Mais, car il y a aussi un « mais », derrière ce sourire satisfait se cache un immense besoin de reconnaissance : celui de supplanter un jour Angela Merkel au palmarès Forbes des meufs les plus puissantes du monde.
Comme quoi y’a toujours un espoir : on peut être - ou avoir été - une femme de gôche et nourrir quand même quelques ambitions légitimes…

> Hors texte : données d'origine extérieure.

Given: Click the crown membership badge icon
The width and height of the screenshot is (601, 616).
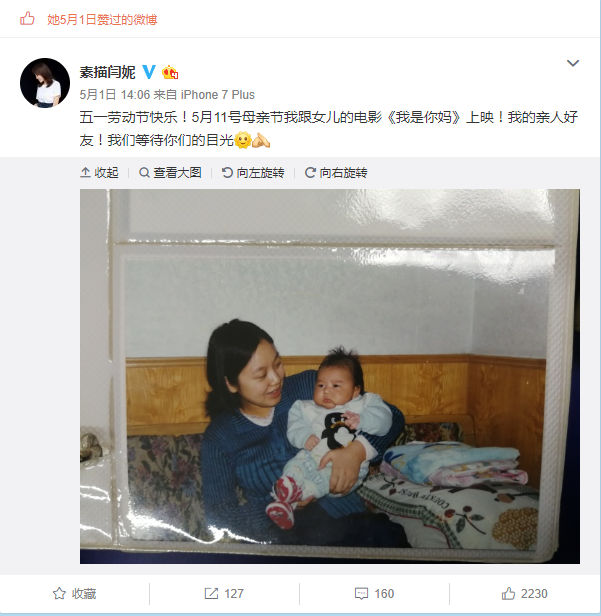Looking at the screenshot, I should (x=170, y=72).
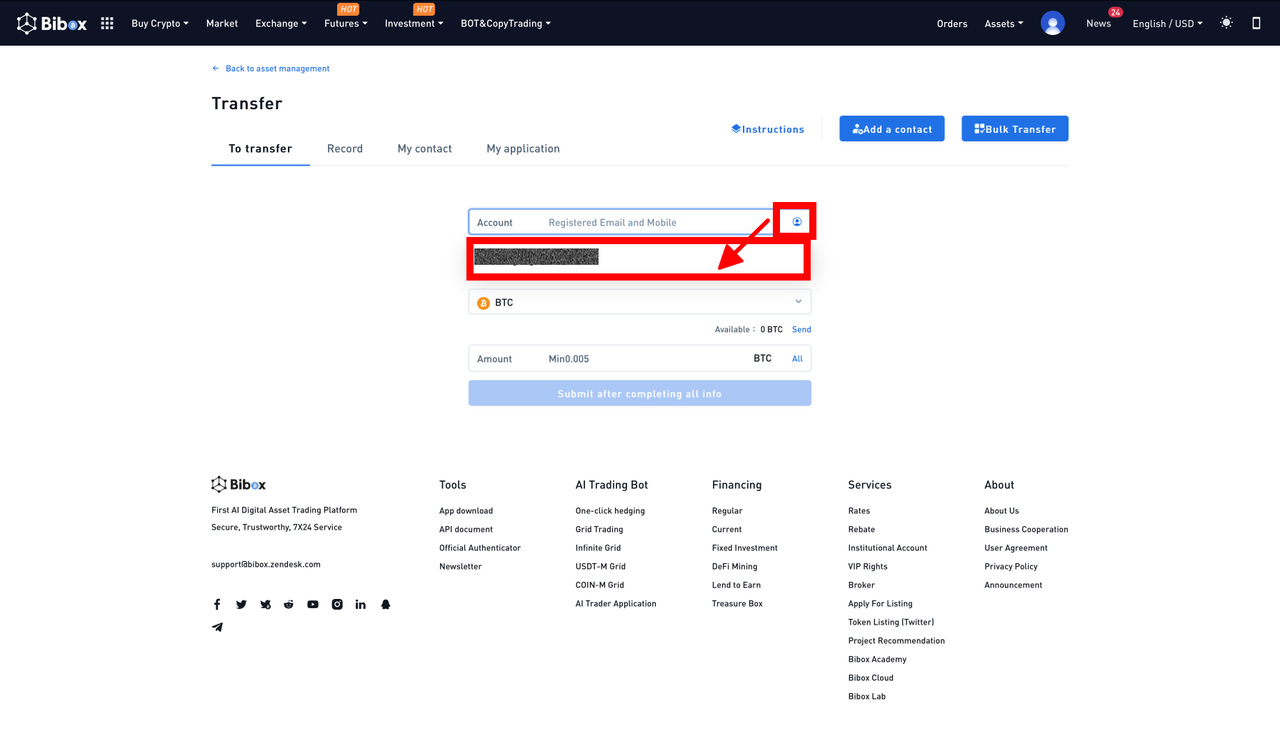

Enfin y’a François Fillon, le bon copain de la classe, toujours bien coiffé et prêt à arranger les embrouilles, qui espérait bien que ces deux brillants dirigeants de ces deux grandes entreprises publiques auraient suffisamment d’atomes crochus pour être capables d’aller fourguer des EPR aux émirats, au nez et à la barbe de ces gros lourds de Coréens.
Ben c’est raté, c’est plié c’est planté : les dirigeants d’Abu-Dhabi ont beau être plus pétés de tunes que le Comité d’Entreprise d’EDF, z’ont trouvé que deux fois le prix c’était quand même un peu cher pour des réacteurs nucléaires, fussent-ils made in France.
Du coup François s’est pour une fois fâché : Anne et Henri ont juste deux semaines pour arrêter de se tirer la tronche.
En attendant la suite, on se demande pourquoi personne n’a encore pensé à privatiser ces gros machins. Non seulement ça pourrait contribuer à désendetter le pays mais, en plus, ça pourrait pas marcher plus mal…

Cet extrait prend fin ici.